What is an ECG signal?

An electrocardiogram (ECG) records the electrical activity of the heart over time. Each heartbeat produces a distinct spike; the time between two consecutive beats (spikes), known as the R-R interval gives us heart rate (normal resting heart rate for adults ranges from 60-100 bpm):

\[\text{Heart Rate (bpm)} = \frac{60}{\text{time between beats (seconds)}}\]

Biomedical engineers utilize ECG-derived heart rate to:

  • Quantify cardiac rhythm and overall heart function
  • Detect and classify cardiac abnormalities
  • Assess cardiovascular fitness across populations
  • Monitor how the heart adapts to varying levels of physical activity

Well-trained athletes or fitter individuals consistently show lower resting heart rates — a sign of a stronger, more efficient heart that pumps more blood per beat or increased stroke volume (Bhatt, 2015).

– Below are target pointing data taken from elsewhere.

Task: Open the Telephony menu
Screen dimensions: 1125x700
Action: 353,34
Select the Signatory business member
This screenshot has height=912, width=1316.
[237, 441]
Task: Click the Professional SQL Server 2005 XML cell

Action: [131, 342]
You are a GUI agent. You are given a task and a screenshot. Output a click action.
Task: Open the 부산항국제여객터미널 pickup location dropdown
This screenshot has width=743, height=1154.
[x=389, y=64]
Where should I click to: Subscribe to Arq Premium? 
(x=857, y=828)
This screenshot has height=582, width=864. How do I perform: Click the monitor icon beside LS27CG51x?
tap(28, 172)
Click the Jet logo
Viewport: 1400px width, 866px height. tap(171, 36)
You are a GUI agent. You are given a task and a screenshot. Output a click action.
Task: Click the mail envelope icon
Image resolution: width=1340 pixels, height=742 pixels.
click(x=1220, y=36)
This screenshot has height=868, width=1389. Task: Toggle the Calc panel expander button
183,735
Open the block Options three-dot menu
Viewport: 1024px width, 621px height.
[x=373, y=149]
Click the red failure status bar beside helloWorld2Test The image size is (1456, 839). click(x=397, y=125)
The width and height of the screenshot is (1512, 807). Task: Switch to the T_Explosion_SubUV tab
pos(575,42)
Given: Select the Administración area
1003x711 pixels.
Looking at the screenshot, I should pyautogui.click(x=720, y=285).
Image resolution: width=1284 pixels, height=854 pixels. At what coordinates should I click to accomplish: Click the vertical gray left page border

Source: Bhatt, D. (2015, October 19). Is a Low Heart Rate worrisome? Harvard Health. https://www.health.harvard.edu/heart-health/is-a-low-heart-rate-worrisome

Descriptive statistics of heart rate: Mean & Standard Deviation

The mean resting heart rate represents the average heart rate of a group:

\[\bar{x} = \frac{x_1 + x_2 + \cdots + x_n}{n}\]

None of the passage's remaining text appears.